В аллеях установили зенитки. Всю войну их жерла смотрели на небо. Но стреляли они только дважды. Первый раз – в самолёт с фашистским крестом, который, описав в вечернем небе дымный полукруг, упал где-то на пустыре. Второй раз зенитки шумно обливали майское небо потоками разноцветных огней победного салюта. Потом зенитки с бульвара увезли.

«Бахар» снова открылся в начале мая 45-го. В нём крутили трофейные фильмы. Детей, конечно, на вечерние сеансы не пускали. Да и кому из них пришло бы в голову покупать билеты?! Они смотрели кино, взобравшись на низенькую ограду кинотеатра.

Этот способ имел свои неудобства. Во-первых, приходилось ждать, когда окончательно стемнеет. Иначе директор, одноглазый усатый фронтовик, гнал безбилетников без всякой жалости. А во-вторых, мальчишек набиралось так много, что сидеть на узенькой ограде становилось опасно: в спину постоянно толкали те, кому не хватило места.

В июне 47-го в «Бахаре» целый месяц шла «Серенада солнечной долины». Алик часами, не фальшивя, насвистывал мелодии из фильма, пощипывая струны отцовской гитары.

В тот вечер фильм показывали в последний раз. Алик с Гариком прибежали к кинотеатру задолго до начала сеанса. Но вокруг «Бахара» уже бродили мальчишки с полными карманами семечек. Кто-то тайком попыхивал папиросой, спрятавшись за облупленную будку кассы. Безбилетников было вдвое больше обычного, и держались они компаниями.

– Не удержимся. Точно спихнут, – грустно констатировал Гаврош.

Алик медленно обошел здание кинотеатра, обшаривая глазами местность. В отдалении маячило высокое старое дерево. Похоже, экран с него будет виден как на ладони. Гарик, кряхтя, подсадил Алика, и тот пополз вверх к толстой удобной ветке.

– Эй-эй! Мальчик! Голова есть-нет?! Ты обезьяна или человек? Зачем на дерево полез? Слезай, сейчас милиционера позову! – издали крикнул директор «Бахара», гневно посверкивая своим единственным глазом.
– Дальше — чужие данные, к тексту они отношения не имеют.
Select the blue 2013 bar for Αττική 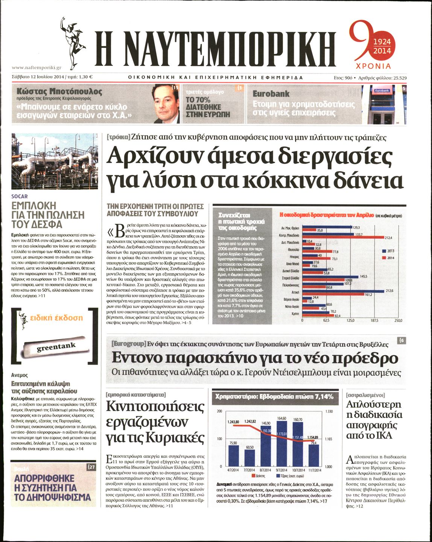tap(343, 291)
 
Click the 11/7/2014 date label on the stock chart tap(314, 470)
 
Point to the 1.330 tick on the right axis tap(329, 412)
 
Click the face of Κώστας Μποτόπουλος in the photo tap(166, 101)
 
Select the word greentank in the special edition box tap(56, 347)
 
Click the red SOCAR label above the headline tap(20, 196)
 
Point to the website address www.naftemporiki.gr tap(37, 68)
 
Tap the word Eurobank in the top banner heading tap(271, 94)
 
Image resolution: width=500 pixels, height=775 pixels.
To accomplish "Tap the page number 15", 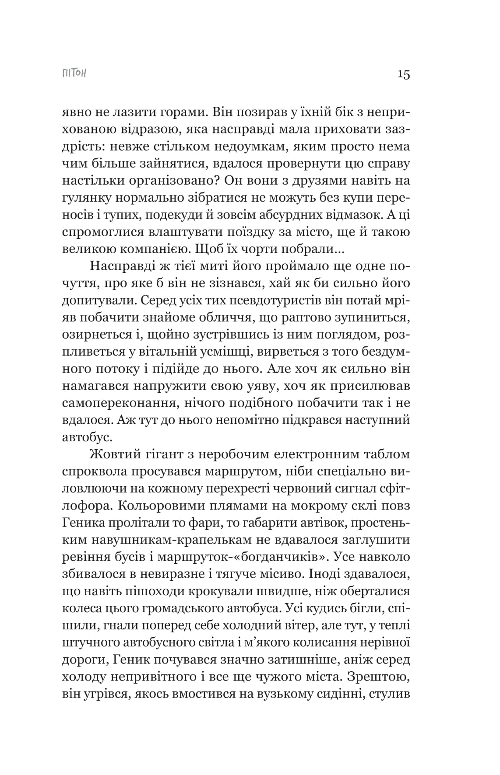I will click(404, 74).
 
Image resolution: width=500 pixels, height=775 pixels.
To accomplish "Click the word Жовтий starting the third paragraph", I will click(113, 454).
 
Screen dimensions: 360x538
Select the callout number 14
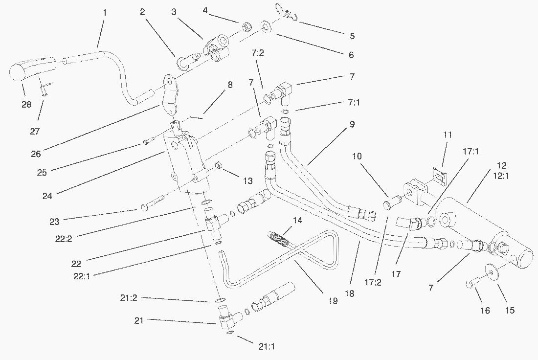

Алик торопливо съехал вниз, обдирая ладони о шершавую кору, и мальчики нырнули в кусты.

– Придём, когда стемнеет, – зашептал Алик Гаврошу, – одноглазый в темноте наверняка не заметит!

Гарик боязливо покосился на дерево:

– Высокое! Может, как всегда – на ограде?.. Эх, жалко, Витька с Сейфали в лагере, они нам всегда места занимали…

Стемнело. «Бахар» понемногу стал заполняться зрителями. Мальчишки вертелись у входа, надеясь прошмыгнуть без билета. Но старая билетерша в очках не теряла бдительности. Раздались звуки музыки, под которую шли титры. Сгустились сумерки.

Наконец Одноглазый неторопливо скрылся за дверями своей будки. Алик ринулся к дереву. В темноте карабкаться вверх было гораздо труднее: ночь скрыла все удобные ветки и впадины. Вдруг со ствола соскользнула левая нога, потом правая, и мальчик повис на одной руке. Пальцы, немея, постепенно разжимались. Алик со страхом посмотрел вниз. Гарик бегал вокруг дерева, давая советы:

– Держись, держись, не отпускай ветку!

Вдруг Алик почувствовал, как кто-то крепко ухватил его за шиворот и потащил вверх. Он перехватил руку, уцепился за сук, нашёл ногой опору и с трудом подтянулся повыше. На толстой ветке удобно сидел худенький мальчик с большим биноклем на шее. Отдышавшись, Алик благодарно пожал ему руку.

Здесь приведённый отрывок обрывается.